[Patch v8 07/18] unhex_and_quote: new function to quote hex-decoded queries
Jani Nikula
jani at nikula.org
Sat Dec 22 15:36:03 PST 2012
On Fri, 21 Dec 2012, david at tethera.net wrote:
> From: David Bremner <bremner at debian.org>
>
> Space delimited tokens are hex decoded and then quoted according to
> Xapian rules.
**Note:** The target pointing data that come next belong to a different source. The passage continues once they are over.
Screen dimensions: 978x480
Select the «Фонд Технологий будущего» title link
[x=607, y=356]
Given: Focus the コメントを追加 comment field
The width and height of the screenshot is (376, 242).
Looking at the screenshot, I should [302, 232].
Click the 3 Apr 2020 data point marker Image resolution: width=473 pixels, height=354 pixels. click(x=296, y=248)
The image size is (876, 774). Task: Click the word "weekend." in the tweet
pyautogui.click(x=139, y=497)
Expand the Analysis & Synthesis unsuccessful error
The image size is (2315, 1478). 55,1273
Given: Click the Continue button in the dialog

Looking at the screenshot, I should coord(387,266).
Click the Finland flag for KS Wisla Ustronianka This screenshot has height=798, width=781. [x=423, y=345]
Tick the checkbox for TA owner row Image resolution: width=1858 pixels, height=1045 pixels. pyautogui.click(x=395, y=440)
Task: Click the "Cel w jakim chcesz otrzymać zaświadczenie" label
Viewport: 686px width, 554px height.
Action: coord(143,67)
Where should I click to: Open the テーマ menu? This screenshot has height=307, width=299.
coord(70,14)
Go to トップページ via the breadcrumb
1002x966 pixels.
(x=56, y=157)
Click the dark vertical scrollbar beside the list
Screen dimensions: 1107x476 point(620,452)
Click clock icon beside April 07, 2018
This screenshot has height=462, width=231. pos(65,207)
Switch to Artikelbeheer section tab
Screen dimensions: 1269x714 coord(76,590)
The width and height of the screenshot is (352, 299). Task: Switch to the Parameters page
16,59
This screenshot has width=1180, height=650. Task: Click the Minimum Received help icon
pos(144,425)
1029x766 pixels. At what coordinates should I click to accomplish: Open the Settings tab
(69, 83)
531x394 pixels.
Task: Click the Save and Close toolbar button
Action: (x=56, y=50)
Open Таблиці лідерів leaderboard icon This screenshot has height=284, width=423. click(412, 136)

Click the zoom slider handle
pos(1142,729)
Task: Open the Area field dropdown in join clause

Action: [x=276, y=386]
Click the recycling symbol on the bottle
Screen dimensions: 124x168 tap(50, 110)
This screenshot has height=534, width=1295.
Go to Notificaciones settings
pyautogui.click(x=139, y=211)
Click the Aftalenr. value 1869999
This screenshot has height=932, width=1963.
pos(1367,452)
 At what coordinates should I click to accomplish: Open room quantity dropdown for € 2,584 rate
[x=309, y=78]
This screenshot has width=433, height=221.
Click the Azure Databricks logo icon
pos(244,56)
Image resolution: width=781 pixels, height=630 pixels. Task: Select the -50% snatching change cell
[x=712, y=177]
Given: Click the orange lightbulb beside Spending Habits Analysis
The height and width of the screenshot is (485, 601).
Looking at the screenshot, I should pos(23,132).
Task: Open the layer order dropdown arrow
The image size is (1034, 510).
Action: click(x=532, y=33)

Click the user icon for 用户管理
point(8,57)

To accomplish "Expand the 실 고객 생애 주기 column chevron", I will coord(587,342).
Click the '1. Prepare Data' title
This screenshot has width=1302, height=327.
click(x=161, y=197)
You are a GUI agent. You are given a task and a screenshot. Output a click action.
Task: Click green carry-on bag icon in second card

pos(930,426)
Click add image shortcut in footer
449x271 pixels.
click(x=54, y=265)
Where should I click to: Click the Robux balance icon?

Prefixes and '*' are passed through unquoted, as is
> anything that hex-decoding would not change.
> ---
> tag-util.c | 81 ++++++++++++++++++++++++++++++++++++++++++++++++++++++++++++
> 1 file changed, 81 insertions(+)
>
> diff --git a/tag-util.c b/tag-util.c
> index f89669a..46aab4e 100644
> --- a/tag-util.c
> +++ b/tag-util.c
> @@ -56,6 +56,87 @@ illegal_tag (const char *tag, notmuch_bool_t remove)
> return NULL;
> }
>
> +/* Input is a hex encoded string, presumed to be a query for Xapian.
> + *
> + * Space delimited tokens are decoded and quoted, with '*' and prefixes
> + * of the form "foo:" passed through unquoted.
> + */
> +static tag_parse_status_t
> +unhex_and_quote (void *ctx, char *encoded, const char *line_for_error,
> + char **query_string)
> +{
> + char *tok = encoded;
> + size_t tok_len = 0;
> + char *buf = NULL;
> + size_t buf_len = 0;
> + tag_parse_status_t ret = TAG_PARSE_SUCCESS;
> +
> + *query_string = talloc_strdup (ctx, "");
> +
> + while ((tok = strtok_len (tok + tok_len, " ", &tok_len)) != NULL) {
> +
> + size_t prefix_len;
> + char delim = *(tok + tok_len);
> +
> + *(tok + tok_len++) = '\0';
You need to do tok_len++ to satisfy the next round of strtok_len, but I
think for clarity of the code below you should move tok_len++ to the end
of the while block. And review tok_len usage below.
> +
> + prefix_len = hex_invariant (tok, tok_len);
This, along with the doc comment "...initial segment of str that would
not be changed by hex encoding..." for hex_invariant, was the hardest
bit to understand. I don't follow how hex *encoding* matters here; the
input is only affected by hex *decoding*, and that depends on %NN only.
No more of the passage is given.